TATTOO LINES

Die Eltern wurden aus ihrer 70er-Jahre-Vorgartenidylle katapultiert, als Gisela, ihre 23-jährige Tochter zum Weihnachtsbesuch aus der Großstadt kam und angeblich zufällig das harmlose Mickey-Mouse-Tattoo am Schlüsselbein lupfte. Ein zweites Winnie Puh-Motiv war bereits in Umrissen zu erkennen.

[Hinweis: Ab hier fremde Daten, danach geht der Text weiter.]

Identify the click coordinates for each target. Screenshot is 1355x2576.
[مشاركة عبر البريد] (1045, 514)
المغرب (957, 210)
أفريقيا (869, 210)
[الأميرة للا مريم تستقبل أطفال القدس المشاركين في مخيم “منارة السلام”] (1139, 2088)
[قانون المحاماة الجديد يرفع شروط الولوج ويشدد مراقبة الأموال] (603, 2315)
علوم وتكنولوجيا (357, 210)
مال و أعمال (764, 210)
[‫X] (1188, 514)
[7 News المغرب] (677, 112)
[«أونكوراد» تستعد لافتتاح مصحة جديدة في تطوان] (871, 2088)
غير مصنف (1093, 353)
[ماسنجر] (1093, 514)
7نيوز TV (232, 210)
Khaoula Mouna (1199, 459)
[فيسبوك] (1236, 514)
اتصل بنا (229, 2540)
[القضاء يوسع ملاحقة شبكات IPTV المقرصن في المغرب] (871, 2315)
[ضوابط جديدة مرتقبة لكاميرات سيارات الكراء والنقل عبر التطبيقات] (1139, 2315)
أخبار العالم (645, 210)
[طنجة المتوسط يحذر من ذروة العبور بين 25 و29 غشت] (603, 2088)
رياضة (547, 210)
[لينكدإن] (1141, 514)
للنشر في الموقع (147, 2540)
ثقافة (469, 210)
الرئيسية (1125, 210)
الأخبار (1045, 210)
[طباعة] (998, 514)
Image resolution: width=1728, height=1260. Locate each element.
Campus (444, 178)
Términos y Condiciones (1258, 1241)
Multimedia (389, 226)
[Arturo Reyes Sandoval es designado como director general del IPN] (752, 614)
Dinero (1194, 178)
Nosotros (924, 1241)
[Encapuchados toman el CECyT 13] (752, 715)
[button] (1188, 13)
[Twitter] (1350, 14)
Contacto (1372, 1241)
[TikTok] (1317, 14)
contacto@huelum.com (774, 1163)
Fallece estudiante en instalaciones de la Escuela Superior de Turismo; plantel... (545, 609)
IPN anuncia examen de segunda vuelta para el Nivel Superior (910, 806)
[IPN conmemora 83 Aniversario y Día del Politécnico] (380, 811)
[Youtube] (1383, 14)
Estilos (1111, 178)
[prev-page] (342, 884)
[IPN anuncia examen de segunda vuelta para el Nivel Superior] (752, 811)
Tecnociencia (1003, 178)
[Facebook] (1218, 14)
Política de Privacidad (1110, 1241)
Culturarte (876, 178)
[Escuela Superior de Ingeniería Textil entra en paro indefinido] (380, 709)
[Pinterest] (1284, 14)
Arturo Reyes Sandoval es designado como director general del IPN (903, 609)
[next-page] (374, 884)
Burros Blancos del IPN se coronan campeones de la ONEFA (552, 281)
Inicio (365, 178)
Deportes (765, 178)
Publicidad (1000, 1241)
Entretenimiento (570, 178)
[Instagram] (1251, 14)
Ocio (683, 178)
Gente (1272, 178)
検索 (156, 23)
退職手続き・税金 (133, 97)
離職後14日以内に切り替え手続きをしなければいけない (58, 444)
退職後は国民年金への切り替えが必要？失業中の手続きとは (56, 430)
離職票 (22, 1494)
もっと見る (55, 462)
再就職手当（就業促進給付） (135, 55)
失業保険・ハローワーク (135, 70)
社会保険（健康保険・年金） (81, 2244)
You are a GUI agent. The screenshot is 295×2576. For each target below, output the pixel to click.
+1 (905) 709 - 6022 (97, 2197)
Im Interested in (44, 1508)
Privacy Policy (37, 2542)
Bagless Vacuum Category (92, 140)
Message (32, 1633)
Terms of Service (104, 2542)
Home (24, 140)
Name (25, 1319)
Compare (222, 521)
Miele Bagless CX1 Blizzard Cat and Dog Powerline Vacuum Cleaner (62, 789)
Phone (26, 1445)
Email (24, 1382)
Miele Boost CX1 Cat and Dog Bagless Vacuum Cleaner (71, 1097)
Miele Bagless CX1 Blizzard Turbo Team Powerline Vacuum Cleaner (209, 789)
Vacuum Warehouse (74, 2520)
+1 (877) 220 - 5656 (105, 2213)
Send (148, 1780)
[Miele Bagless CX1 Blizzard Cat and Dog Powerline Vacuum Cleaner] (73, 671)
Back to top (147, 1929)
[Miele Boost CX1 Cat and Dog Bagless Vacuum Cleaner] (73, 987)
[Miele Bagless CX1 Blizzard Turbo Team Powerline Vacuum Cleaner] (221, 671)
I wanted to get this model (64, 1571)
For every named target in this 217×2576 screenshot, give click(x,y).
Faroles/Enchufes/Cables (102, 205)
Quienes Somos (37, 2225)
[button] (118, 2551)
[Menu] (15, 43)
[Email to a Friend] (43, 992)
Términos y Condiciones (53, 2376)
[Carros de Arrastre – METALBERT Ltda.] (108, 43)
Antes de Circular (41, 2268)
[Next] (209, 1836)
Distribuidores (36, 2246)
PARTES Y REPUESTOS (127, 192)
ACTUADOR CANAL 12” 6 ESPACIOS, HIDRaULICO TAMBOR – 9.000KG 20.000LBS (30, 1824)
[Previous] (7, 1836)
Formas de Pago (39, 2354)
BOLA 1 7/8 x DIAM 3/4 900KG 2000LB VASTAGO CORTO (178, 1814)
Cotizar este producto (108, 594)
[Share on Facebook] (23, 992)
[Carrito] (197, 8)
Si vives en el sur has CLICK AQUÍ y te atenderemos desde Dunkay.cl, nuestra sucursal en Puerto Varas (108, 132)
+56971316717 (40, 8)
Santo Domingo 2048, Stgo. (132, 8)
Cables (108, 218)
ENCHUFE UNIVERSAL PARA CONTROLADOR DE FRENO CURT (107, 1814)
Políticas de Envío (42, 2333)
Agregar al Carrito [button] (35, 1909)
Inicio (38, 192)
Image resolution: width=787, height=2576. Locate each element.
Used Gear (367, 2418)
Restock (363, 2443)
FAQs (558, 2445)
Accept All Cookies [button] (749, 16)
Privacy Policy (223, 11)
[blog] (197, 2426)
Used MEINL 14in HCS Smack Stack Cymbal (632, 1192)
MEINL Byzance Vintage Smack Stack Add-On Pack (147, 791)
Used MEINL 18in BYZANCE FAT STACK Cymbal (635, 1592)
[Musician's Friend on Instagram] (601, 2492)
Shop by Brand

Mutter hatte zum ersten Mal ein echtes Tattoo aus der Nähe gesehen, Vater ging in den Keller und suchte nach einem längst verschollenen Bierkasten, der vom letzten Umbau übrig geblieben war.

Nun war professionelle Hilfe gefragt. Doch zuvor galt Alarmstufe Rot, denn die Nachbarn hatten sich zum Nachmittagskaffee am zweiten Weihnachtsfeiertag angekündigt.

Mutter holte einen alten Rollkragenpullover aus dem Jugendschrank und gab ihn ihrer Tochter. In der Hoffnung, dass Gisela den Pulli in den überheizten Räumen nicht ausziehen würde.

Gisela irritierte gerne, indem sie sich Tattoos an sichtbare Stellen wie Unterarm, Hals oder Knöchel stechen ließ. Auch Tätowierungen mit eindeutigen oder provozierenden Inhalten wie politischen Aussagen oder Obszönitäten dokumentiere sie auf diese Weise gewissenhaft.

Mit 14 wollte sie Fotokünstlerin werden und wünschte sich eine Nikon. Sie bekam eine Polaroid. – Das wurde dann auch Ihr erstes Tattoo-Motiv. Es folgten Wonderwoman, Magnolia, Katze „Harry“, Meerjungfrau, Sonne, Blumenpflaster…

Mutter sprach seit dem kein Wort mehr mit ihr. Hatte sie doch ihren Horst aufgrund eines Marinetattoos verlassen.

Horst wollte schon immer Seemann werden und träumte vom Meer, Tigerakrobatik und Mexico. Früher auch schon mal von Anita, aber das ist lange her.

„Der Typ mit dem Segelschiff ist nicht mein Vater, aber alle denken es.“

Rainbow hatte ein Faible für Captain Future. Simon konnte sie nicht leiden.

Er war noch nie im sibirischen Knast, aber die Bilder erzählen eine andere Geschichte. – Wer findet die Pommes?